MongoDB is a NoSQL database that stores objects in a JSON-like structure. It is usually classified as document-oriented storage because of the way it treats objects as documents. Schemaless databases like MongoDB offer unique versatility because of their ability to store semi-structured data. MySQL, on the other hand, is a structured database with a hard schema. It is a usual practice to use NoSQL databases for use cases where the number of fields will evolve as the development progresses. At some point in time when the use case matures itself, organizations will notice the overhead introduced because of their NoSQL schema and would want to migrate the data to hard structured databases with comprehensive querying ability and predictable query performance.  In this, we will focus on methods to move data from MongoDB to MySQL.

Understanding MongoDB

NoSQL databases offer a unique benefit when compared to their SQL counterparts – The ability to dynamically add new keys or attributes without worrying about a hard structure. This ability coupled with a comprehensive querying layer makes MongoDB one of the most widely used NoSQL databases. MongoDB Atlas makes it possible to create MongoDB clusters in any of the available cloud platforms in a short time. Developers of MongoDB also can choose to install it on their on-premise infrastructure. It is a true cloud agnostic horizontally scalable NoSQL database. MongoDB also supports master-slave based replication making it a highly available database.
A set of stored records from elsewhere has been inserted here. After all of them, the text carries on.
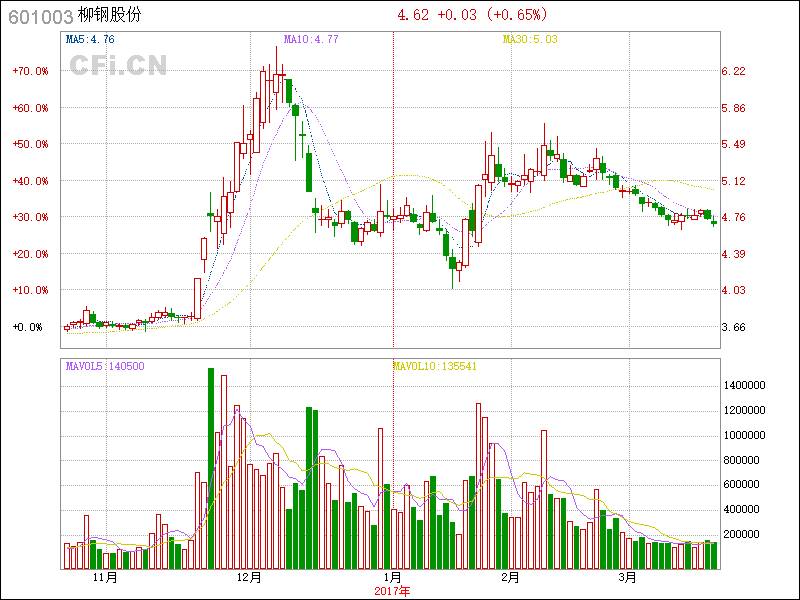Click the +0.0% baseline axis label
This screenshot has height=600, width=800.
click(28, 327)
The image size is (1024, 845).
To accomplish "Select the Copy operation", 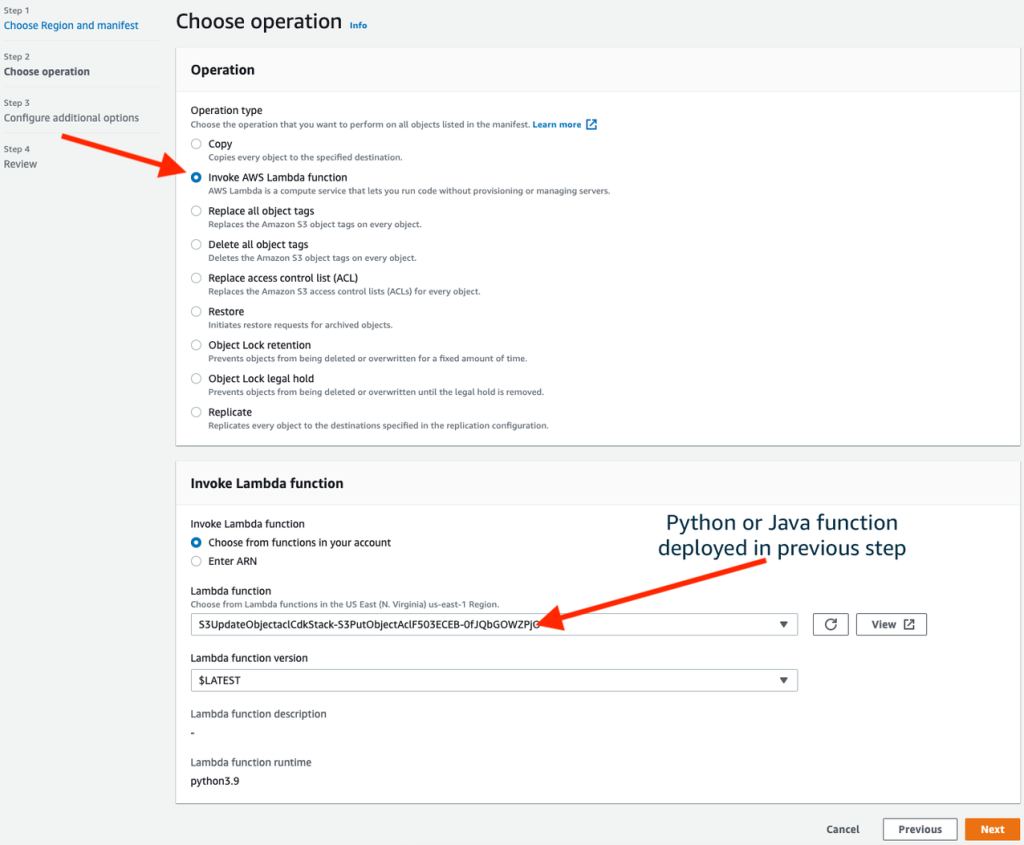I will coord(196,143).
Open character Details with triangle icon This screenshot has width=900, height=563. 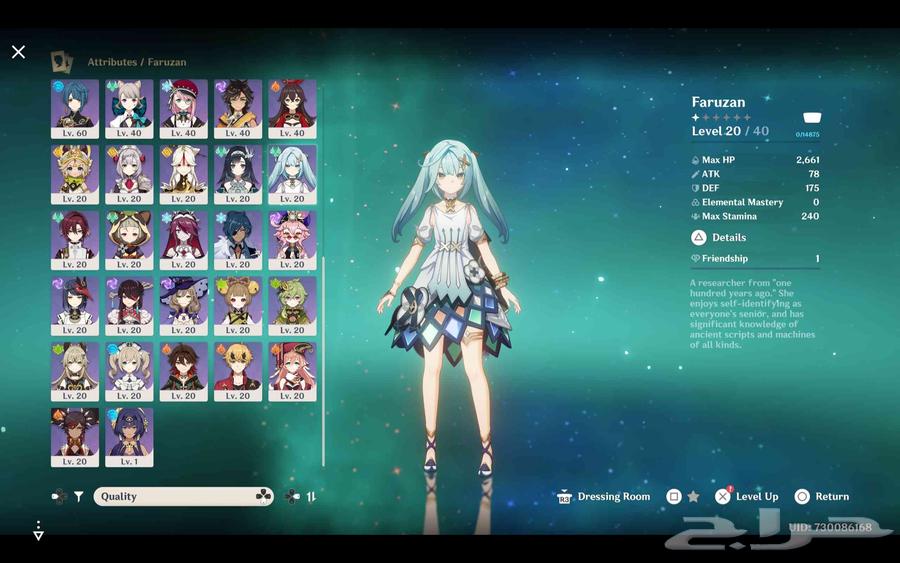719,238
Conceptually, data in MongoDB is stored into key-value pairs called documents. A document is a collection of key and value pairs. Documents for the same purpose or end goal are grouped together to form collections. A collection is vaguely equivalent to a table in an SQL based database. Multiple collections from a database. MongoDB supports indexes over collections. It is also capable of using the Map-Reduce paradigm for aggregation over a large amount of data. 

Understanding MySQL

MySQL is the most widely accepted SQL based database which powers the day to day operations for some of the biggest names in the industry including Facebook, Github, etc. It has a very comprehensive querying layer that can even process programming languages like  Python. It supports a wide variety of data types for the table fields including JSON. MySQL tables support granular read and write access level controls even to the extent of individual fields. Security can also be enforced using encrypting the entries – Tables and binary logs can be encrypted. 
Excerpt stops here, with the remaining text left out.